> **EXERCISE REQUIREMENTS**:
Copy out the entries below, reproducing every line unchanged from the one containing "The width and height of the screenshot is (1215, 901)." down to the one containing "Looking at the screenshot, I should pos(441,117).", both included.

> **STORED ROWS**:

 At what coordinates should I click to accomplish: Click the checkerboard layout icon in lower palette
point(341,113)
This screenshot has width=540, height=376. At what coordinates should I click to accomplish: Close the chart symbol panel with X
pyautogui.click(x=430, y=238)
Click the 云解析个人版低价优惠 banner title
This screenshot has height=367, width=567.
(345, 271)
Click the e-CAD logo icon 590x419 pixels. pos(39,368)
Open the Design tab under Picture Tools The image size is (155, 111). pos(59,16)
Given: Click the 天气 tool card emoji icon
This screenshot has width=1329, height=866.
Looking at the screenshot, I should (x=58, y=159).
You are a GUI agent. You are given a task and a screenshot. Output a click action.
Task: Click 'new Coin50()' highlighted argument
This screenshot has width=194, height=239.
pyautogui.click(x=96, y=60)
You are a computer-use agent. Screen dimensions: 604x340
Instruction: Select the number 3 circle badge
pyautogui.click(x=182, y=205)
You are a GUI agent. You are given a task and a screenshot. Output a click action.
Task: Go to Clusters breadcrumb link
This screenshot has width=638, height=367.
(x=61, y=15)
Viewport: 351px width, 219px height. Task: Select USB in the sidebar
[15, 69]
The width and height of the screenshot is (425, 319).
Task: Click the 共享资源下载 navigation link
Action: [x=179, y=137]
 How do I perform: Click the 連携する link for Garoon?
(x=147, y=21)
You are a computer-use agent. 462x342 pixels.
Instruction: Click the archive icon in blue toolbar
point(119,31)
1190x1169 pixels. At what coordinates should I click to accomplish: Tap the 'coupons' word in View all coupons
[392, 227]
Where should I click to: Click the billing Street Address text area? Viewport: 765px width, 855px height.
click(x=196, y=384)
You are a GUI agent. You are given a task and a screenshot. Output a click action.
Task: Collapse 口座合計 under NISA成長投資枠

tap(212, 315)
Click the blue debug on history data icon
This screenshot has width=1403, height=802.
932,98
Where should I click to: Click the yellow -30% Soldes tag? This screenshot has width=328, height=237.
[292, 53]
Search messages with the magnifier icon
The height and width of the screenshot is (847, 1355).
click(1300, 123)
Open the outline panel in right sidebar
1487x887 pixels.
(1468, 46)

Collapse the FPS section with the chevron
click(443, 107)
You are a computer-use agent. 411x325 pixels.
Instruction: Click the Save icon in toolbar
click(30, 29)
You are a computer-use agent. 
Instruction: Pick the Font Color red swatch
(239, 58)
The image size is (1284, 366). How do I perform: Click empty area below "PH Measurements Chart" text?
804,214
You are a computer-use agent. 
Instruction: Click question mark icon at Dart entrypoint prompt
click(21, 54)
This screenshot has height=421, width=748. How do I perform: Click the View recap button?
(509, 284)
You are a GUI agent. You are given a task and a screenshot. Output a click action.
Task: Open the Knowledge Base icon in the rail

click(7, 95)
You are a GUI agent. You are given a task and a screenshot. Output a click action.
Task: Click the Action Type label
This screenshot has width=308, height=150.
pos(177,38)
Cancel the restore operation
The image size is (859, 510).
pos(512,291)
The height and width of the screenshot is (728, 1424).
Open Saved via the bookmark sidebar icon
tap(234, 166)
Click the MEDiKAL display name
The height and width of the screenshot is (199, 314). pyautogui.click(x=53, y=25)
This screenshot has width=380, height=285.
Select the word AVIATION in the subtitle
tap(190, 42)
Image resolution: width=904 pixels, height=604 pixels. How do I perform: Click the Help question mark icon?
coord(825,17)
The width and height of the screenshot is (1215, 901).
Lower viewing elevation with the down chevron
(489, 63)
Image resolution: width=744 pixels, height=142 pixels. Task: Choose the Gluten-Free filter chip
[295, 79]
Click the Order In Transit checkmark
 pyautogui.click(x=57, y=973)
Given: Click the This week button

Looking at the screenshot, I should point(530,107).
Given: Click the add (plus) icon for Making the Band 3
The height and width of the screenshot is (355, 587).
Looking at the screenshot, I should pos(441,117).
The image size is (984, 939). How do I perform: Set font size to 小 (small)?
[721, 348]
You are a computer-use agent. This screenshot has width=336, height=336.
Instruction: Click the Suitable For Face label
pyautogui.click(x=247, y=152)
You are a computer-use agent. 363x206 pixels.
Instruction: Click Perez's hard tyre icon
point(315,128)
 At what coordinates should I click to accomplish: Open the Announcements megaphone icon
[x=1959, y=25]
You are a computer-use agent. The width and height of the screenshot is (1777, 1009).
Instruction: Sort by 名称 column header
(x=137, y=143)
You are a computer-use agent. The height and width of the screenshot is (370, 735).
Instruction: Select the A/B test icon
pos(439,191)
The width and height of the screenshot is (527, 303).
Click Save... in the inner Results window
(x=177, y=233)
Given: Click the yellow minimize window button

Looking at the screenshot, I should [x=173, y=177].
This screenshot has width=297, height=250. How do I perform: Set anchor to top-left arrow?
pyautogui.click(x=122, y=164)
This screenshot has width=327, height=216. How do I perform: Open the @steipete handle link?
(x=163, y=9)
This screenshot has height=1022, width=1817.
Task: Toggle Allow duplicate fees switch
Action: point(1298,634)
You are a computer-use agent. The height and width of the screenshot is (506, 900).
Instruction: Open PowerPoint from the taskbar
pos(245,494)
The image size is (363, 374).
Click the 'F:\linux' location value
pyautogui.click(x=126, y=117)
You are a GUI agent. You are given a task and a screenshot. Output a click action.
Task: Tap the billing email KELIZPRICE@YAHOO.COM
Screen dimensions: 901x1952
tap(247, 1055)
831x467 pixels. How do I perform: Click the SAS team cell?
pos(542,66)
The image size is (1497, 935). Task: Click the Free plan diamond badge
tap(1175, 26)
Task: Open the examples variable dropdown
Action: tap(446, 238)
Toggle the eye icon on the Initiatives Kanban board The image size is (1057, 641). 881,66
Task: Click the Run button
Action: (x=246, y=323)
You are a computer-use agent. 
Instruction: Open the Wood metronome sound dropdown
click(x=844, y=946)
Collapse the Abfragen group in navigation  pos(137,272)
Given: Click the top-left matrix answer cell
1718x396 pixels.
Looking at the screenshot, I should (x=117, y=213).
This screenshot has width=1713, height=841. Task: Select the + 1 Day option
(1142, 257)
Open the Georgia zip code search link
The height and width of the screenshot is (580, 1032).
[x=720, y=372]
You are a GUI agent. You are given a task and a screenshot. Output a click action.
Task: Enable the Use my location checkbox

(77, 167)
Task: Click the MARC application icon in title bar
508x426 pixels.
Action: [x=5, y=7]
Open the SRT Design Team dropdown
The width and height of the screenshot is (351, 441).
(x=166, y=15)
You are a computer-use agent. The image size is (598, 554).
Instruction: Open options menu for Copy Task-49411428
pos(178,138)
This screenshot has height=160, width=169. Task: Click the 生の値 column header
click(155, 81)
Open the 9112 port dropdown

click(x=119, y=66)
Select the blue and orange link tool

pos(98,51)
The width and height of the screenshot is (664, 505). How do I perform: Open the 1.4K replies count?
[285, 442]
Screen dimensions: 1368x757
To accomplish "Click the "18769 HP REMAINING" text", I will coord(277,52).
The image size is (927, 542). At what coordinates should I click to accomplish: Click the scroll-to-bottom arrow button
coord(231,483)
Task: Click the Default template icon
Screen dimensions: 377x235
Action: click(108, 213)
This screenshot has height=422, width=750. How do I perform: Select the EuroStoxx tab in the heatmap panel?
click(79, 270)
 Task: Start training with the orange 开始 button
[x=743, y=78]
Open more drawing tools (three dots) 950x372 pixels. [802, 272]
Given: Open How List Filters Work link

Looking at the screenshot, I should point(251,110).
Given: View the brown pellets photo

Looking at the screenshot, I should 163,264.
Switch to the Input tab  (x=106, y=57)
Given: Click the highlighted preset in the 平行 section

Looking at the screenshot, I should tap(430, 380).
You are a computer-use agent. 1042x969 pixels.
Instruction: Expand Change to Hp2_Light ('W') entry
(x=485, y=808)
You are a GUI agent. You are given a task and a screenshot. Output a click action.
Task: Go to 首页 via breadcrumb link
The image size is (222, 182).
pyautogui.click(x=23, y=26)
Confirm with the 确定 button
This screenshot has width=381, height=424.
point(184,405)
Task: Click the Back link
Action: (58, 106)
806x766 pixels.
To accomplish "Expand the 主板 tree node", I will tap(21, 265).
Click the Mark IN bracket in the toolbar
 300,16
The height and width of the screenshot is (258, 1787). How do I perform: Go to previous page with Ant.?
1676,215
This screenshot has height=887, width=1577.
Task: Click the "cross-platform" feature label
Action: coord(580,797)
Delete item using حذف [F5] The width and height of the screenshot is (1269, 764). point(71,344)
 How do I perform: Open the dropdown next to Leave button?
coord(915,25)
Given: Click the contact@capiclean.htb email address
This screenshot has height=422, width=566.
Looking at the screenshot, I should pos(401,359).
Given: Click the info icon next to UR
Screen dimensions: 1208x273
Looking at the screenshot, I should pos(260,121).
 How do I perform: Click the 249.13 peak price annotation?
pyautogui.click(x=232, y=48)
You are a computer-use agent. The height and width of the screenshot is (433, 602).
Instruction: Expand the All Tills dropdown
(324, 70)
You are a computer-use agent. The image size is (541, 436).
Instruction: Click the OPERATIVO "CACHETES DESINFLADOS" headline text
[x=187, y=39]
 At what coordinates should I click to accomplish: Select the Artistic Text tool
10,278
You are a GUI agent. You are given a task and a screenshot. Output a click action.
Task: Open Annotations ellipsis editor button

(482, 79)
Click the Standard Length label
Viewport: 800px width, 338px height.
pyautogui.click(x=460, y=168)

> **SOLUTION TO THIS EXERCISE**:
The width and height of the screenshot is (1215, 901).
Lower viewing elevation with the down chevron
(489, 63)
Image resolution: width=744 pixels, height=142 pixels. Task: Choose the Gluten-Free filter chip
[295, 79]
Click the Order In Transit checkmark
 pyautogui.click(x=57, y=973)
Given: Click the This week button

Looking at the screenshot, I should point(530,107).
Given: Click the add (plus) icon for Making the Band 3
The height and width of the screenshot is (355, 587).
Looking at the screenshot, I should pos(441,117).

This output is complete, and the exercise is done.